- **Work required**:
Transcribe the following records exactly, images excluded.

- **Collected data**:
◆ ◆ ◆ ◆ ◆

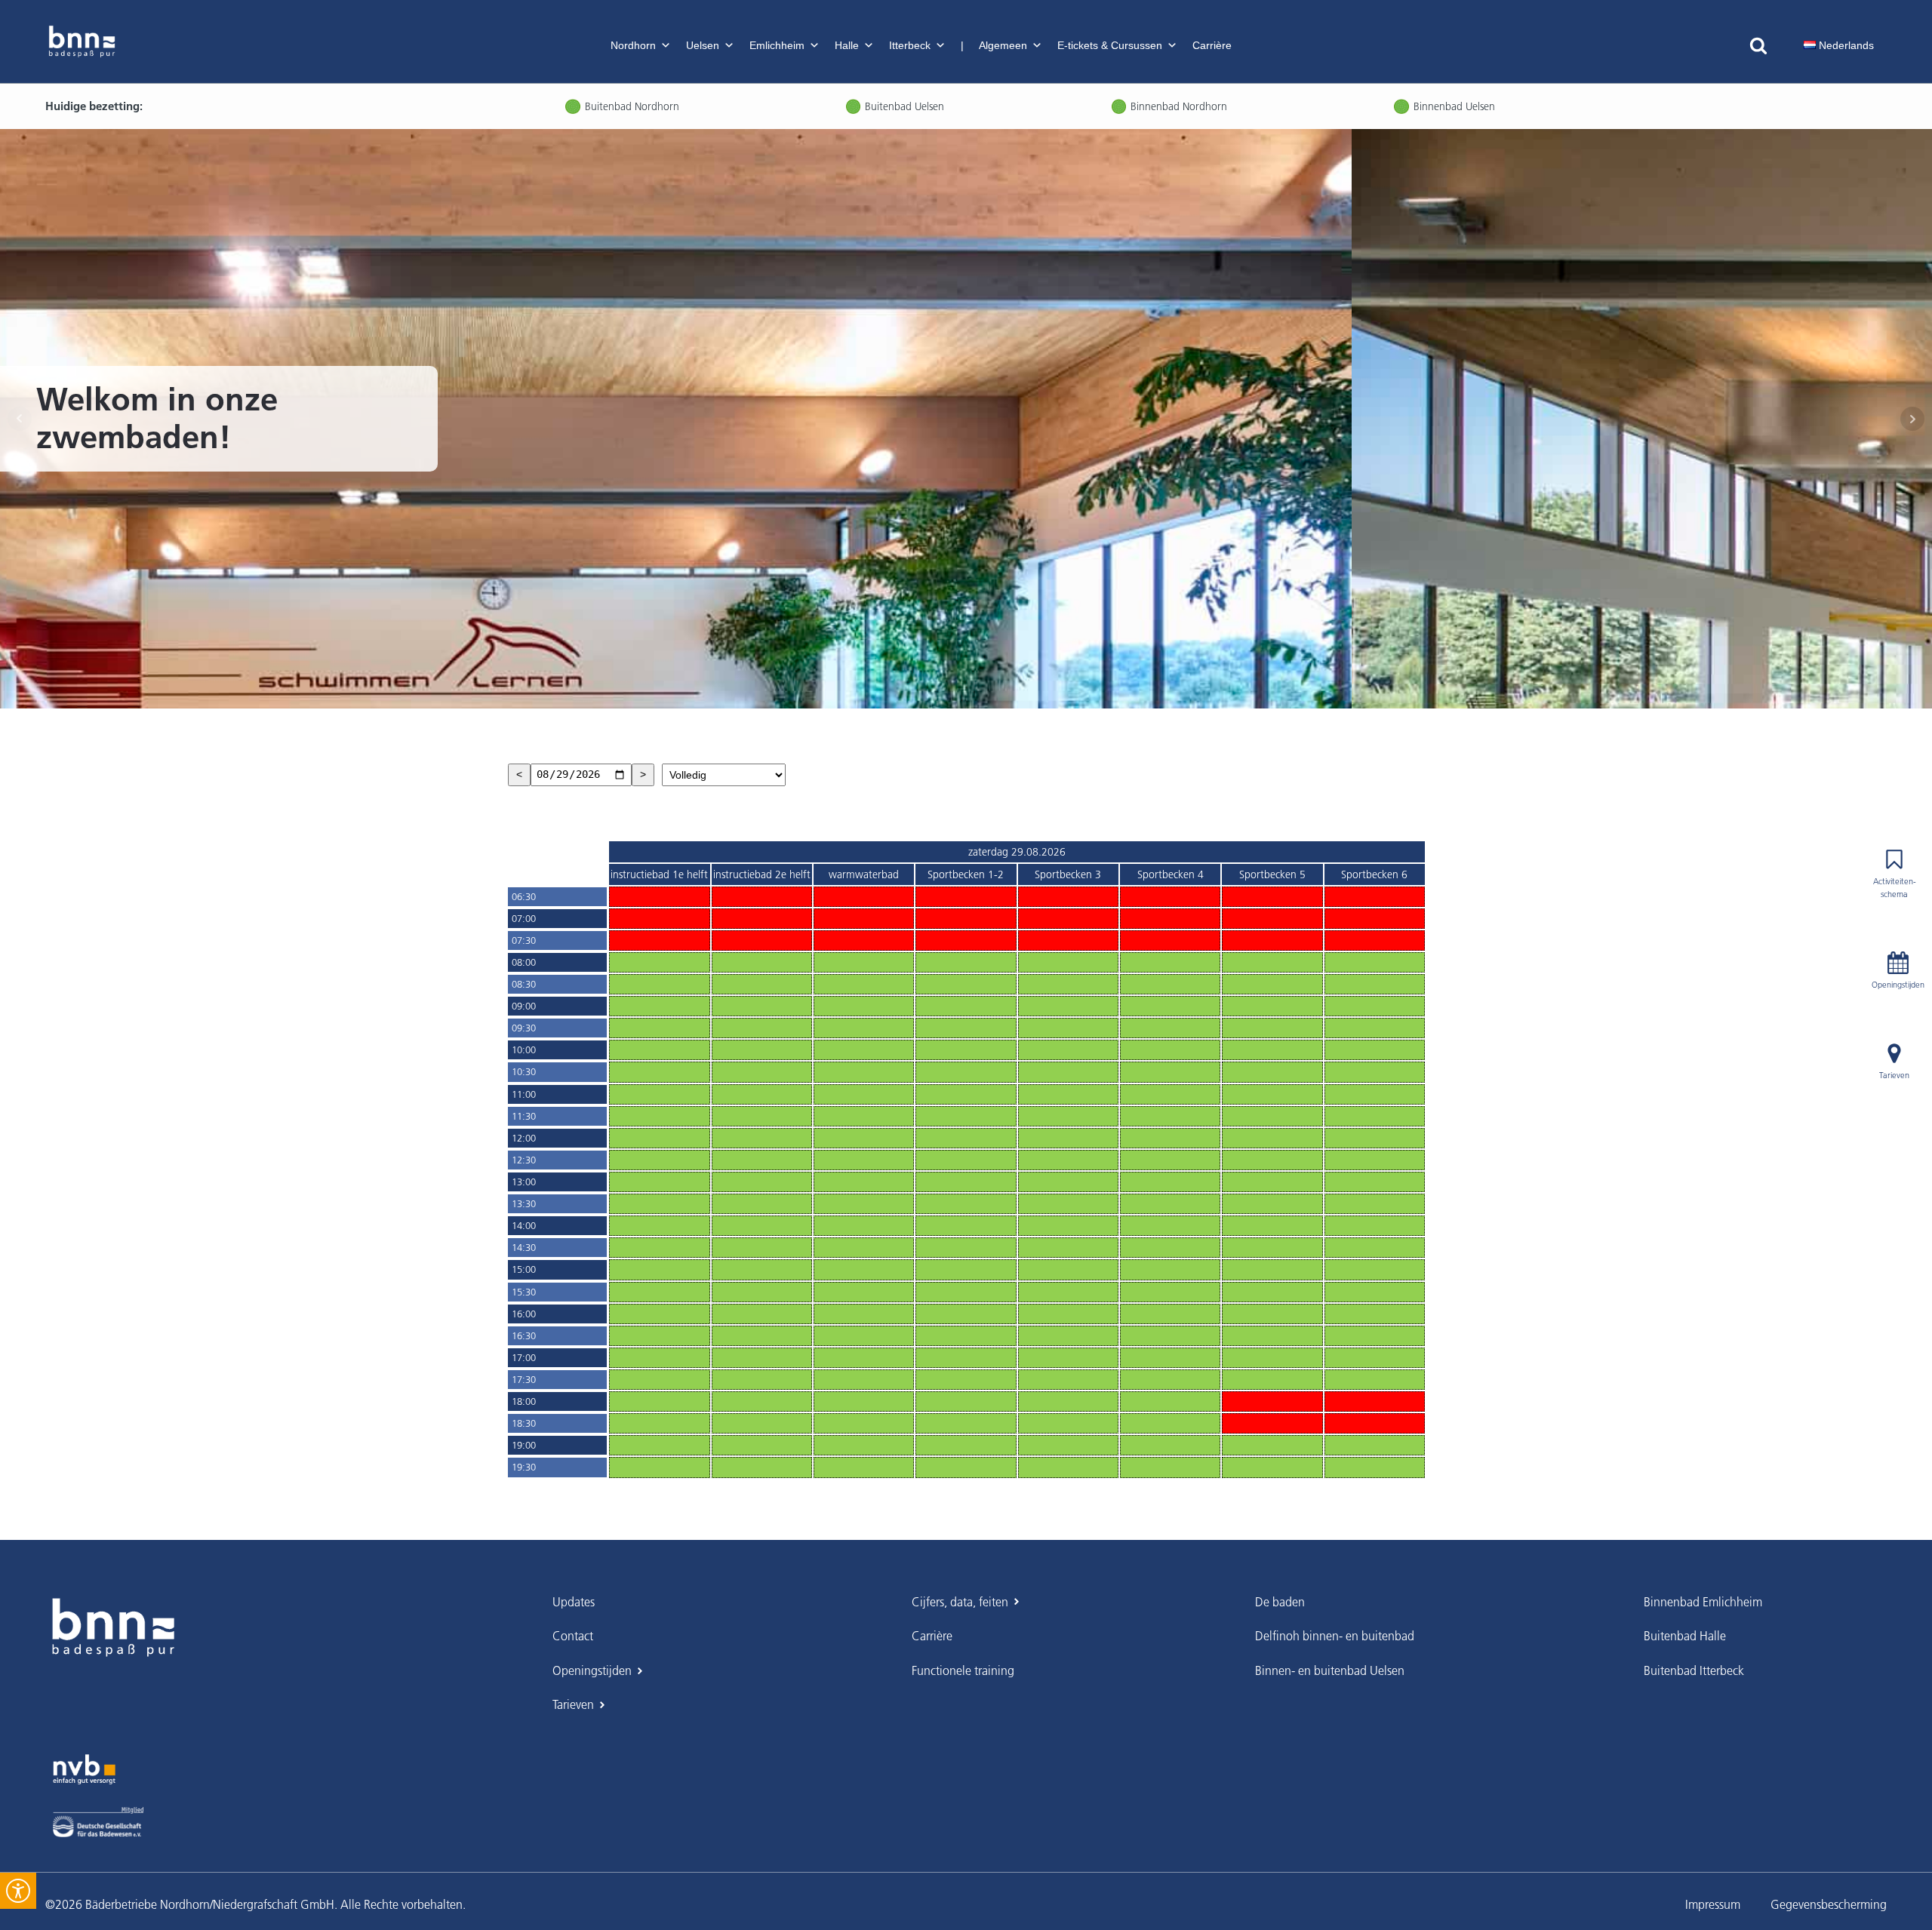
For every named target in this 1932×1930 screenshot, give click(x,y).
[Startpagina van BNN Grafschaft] (81, 41)
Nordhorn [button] (633, 45)
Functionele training (963, 1670)
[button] (1838, 45)
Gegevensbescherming (1828, 1904)
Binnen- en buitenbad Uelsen (1329, 1670)
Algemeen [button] (1003, 45)
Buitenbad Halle (1685, 1635)
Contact (572, 1635)
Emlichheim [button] (776, 45)
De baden (1280, 1601)
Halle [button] (847, 45)
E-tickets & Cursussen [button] (1109, 45)
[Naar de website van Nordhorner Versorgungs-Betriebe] (84, 1769)
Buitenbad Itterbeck (1694, 1670)
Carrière (1212, 45)
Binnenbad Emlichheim (1703, 1601)
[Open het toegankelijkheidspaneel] (18, 1891)
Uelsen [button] (702, 45)
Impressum (1712, 1904)
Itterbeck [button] (910, 45)
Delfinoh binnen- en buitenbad (1334, 1635)
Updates (573, 1601)
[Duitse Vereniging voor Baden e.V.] (98, 1822)
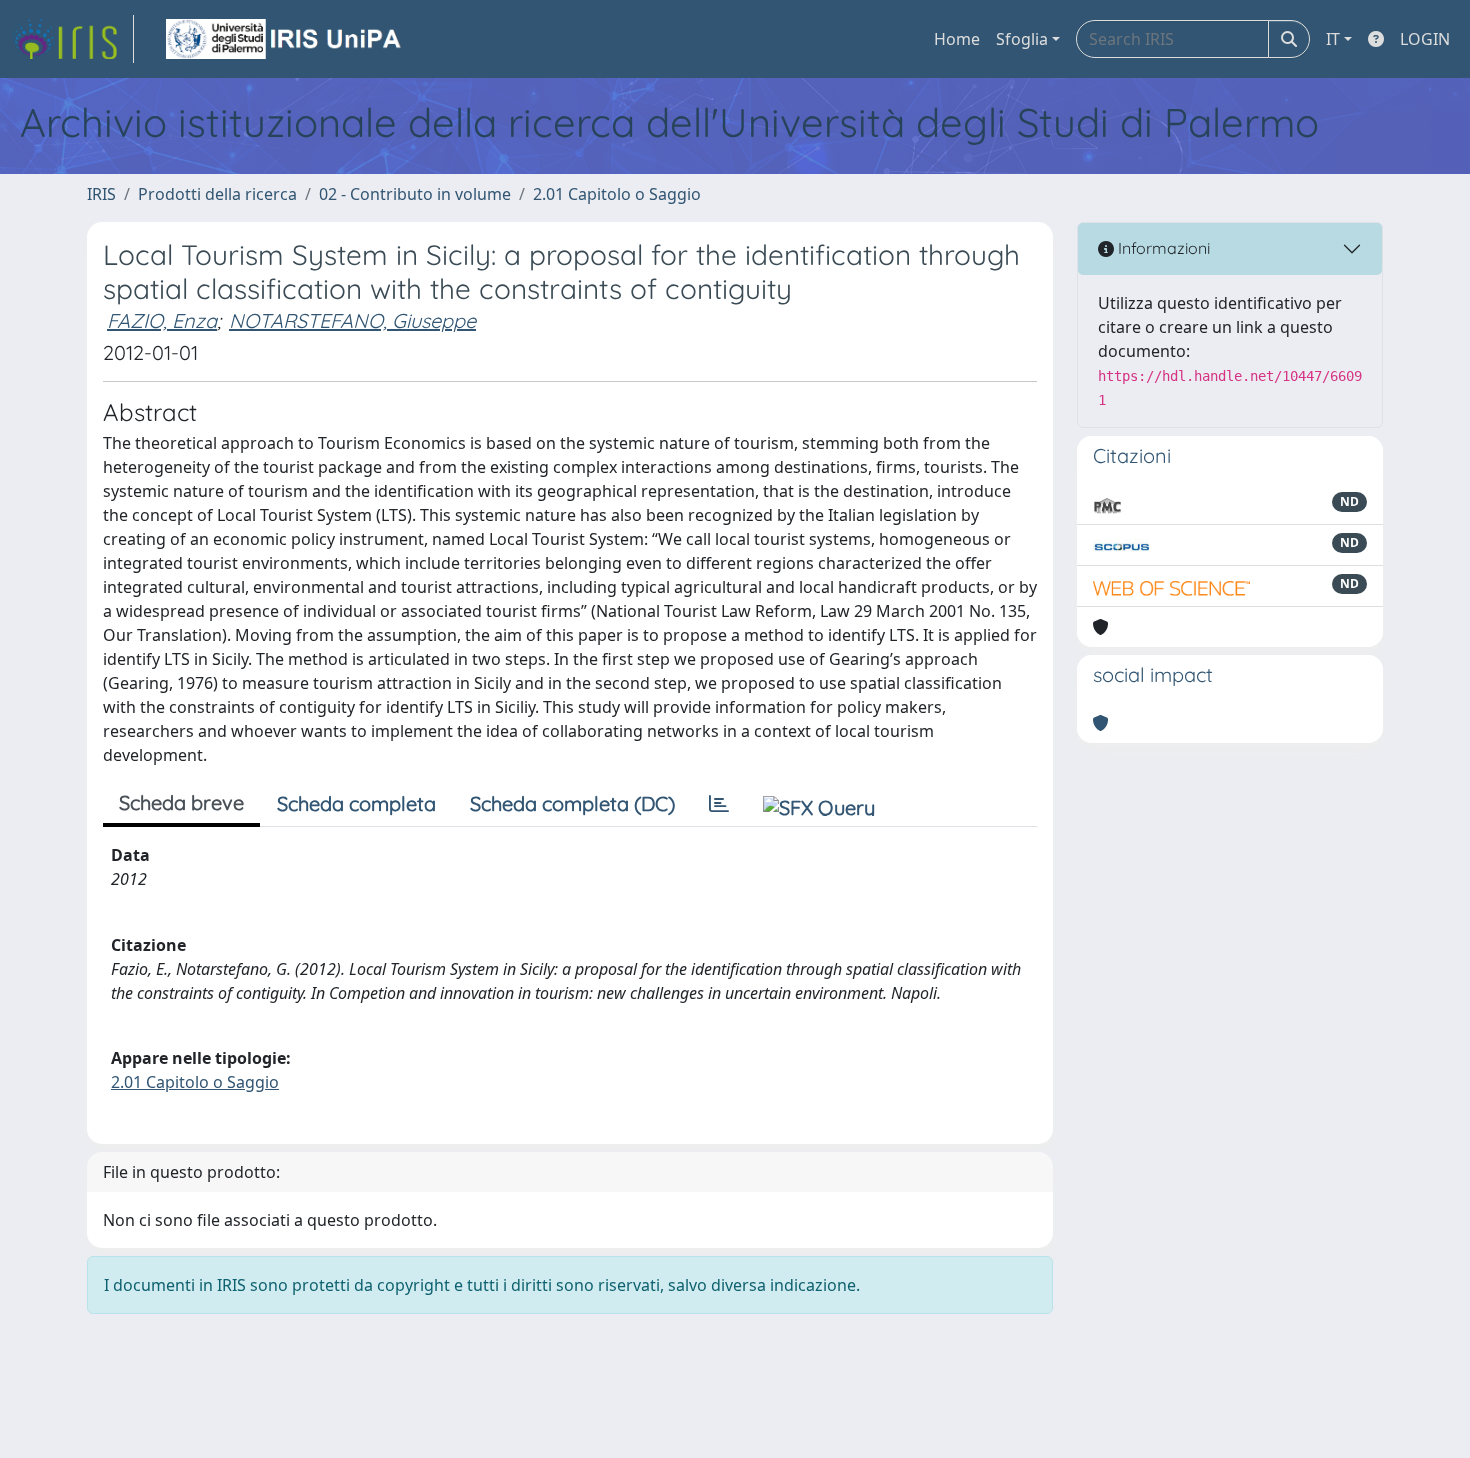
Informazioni (1162, 248)
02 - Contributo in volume (415, 194)
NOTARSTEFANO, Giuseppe (352, 320)
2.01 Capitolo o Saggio (617, 194)
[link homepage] (73, 39)
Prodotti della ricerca (217, 194)
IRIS (101, 194)
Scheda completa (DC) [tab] (572, 803)
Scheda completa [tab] (356, 803)
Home (957, 39)
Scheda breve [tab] (181, 802)
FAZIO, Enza (162, 320)
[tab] (719, 804)
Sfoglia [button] (1022, 39)
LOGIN (1425, 39)
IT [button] (1333, 39)
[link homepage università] (285, 39)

◆ ◆ ◆ ◆ ◆

- **Task response**:
For every named target in this 1932×1930 screenshot, give click(x,y).
[Startpagina van BNN Grafschaft] (81, 41)
Nordhorn [button] (633, 45)
Functionele training (963, 1670)
[button] (1838, 45)
Gegevensbescherming (1828, 1904)
Binnen- en buitenbad Uelsen (1329, 1670)
Algemeen [button] (1003, 45)
Buitenbad Halle (1685, 1635)
Contact (572, 1635)
Emlichheim [button] (776, 45)
De baden (1280, 1601)
Halle [button] (847, 45)
E-tickets & Cursussen [button] (1109, 45)
[Naar de website van Nordhorner Versorgungs-Betriebe] (84, 1769)
Buitenbad Itterbeck (1694, 1670)
Carrière (1212, 45)
Binnenbad Emlichheim (1703, 1601)
[Open het toegankelijkheidspaneel] (18, 1891)
Uelsen [button] (702, 45)
Impressum (1712, 1904)
Itterbeck [button] (910, 45)
Delfinoh binnen- en buitenbad (1334, 1635)
Updates (573, 1601)
[Duitse Vereniging voor Baden e.V.] (98, 1822)
Informazioni (1162, 248)
02 - Contributo in volume (415, 194)
NOTARSTEFANO, Giuseppe (352, 320)
2.01 Capitolo o Saggio (617, 194)
[link homepage] (73, 39)
Prodotti della ricerca (217, 194)
IRIS (101, 194)
Scheda completa (DC) [tab] (572, 803)
Scheda completa [tab] (356, 803)
Home (957, 39)
Scheda breve [tab] (181, 802)
FAZIO, Enza (162, 320)
[tab] (719, 804)
Sfoglia [button] (1022, 39)
LOGIN (1425, 39)
IT [button] (1333, 39)
[link homepage università] (285, 39)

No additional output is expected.